EVEN GOOD HABITS NEED TO BE MODIFIED.--But even in good habits there is

danger. Habit is the opposite of attention. Habit relieves attention of

unnecessary strain. Every habitual act was at one time, either in the

history of the race or of the individual, a voluntary act; that is, it

was performed under active attention. As the habit grew, attention was

gradually rendered unnecessary, until finally it dropped entirely out.

And herein lies the danger. Habit once formed has no way of being

modified unless in some way attention is called to it, for a habit left

to itself becomes more and more firmly fixed. The rut grows deeper. In

very few, if any, of our actions can we afford to have this the case.

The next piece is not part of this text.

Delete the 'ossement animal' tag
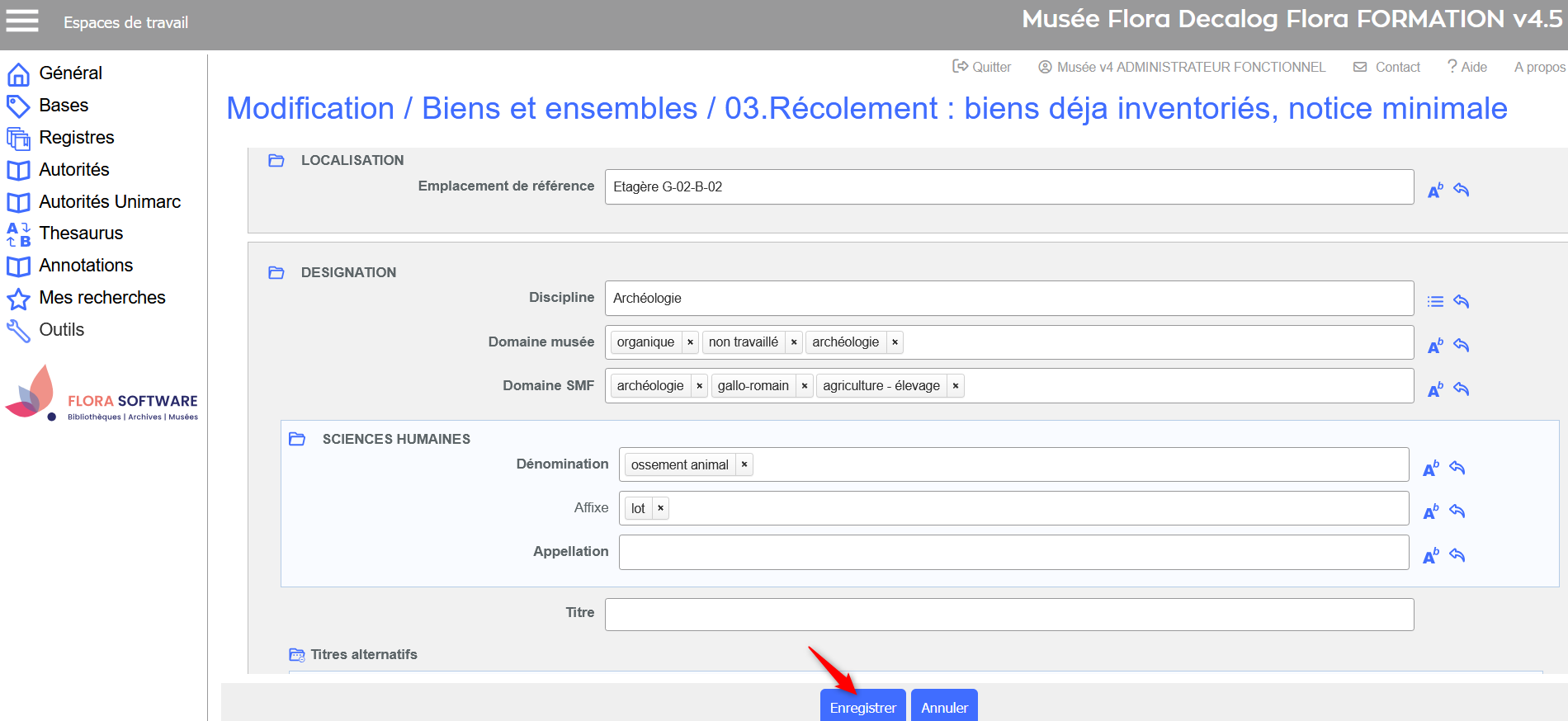 744,464
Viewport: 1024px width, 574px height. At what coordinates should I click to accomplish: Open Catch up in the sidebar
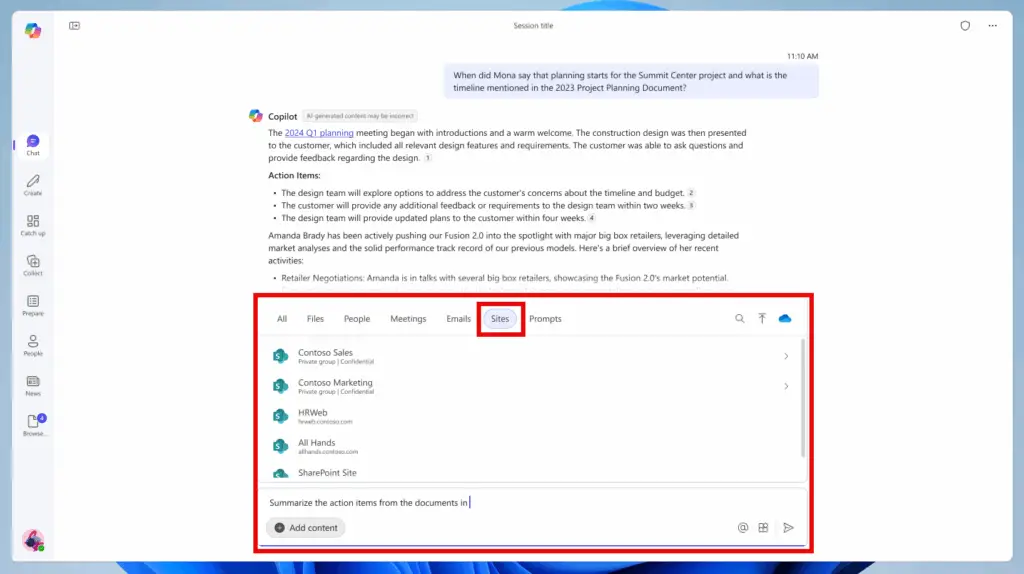[33, 224]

Our habits need to be progressive, they need to grow, to be modified, to

be improved. Otherwise they will become an incrusting shell, fixed and

unyielding, which will limit our growth.



It is necessary, then, to keep our habitual acts under some surveillance

of attention, to pass them in review for inspection every now and then,

that we may discover possible modifications which will make them more

serviceable. We need to be inventive, constantly to find out better ways

of doing things. Habit takes care of our standing, walking, sitting; but

how many of us could not improve his poise and carriage if he would? Our

speech has become largely automatic, but no doubt all of us might remove

faults of enunciation, pronunciation or stress from our speaking. So

also we might better our habits of study and thinking, our methods of

memorizing, or our manner of attending.



THE TENDENCY OF RUTS.--But this will require something of heroism. For

to follow the well-beaten path of custom is easy and pleasant, while to

break out of the rut of habit and start a new line of action is

difficult and disturbing. Most people prefer to keep doing things as

they always have done them, to continue reading and thinking and

believing as they have long been in the habit of doing, not so much

because they feel that their way is best, but because it is easier than

to change. Hence the great mass of us settle down on the plane of

mediocrity, and become old fogy. We learn to do things passably well,

cease to think about improving our ways of doing them, and so fall into

a rut. Only the few go on. They make use of habit as the rest do, but

they also continue to attend at critical points of action, and so make

habit an ally in place of accepting it as a tyrant.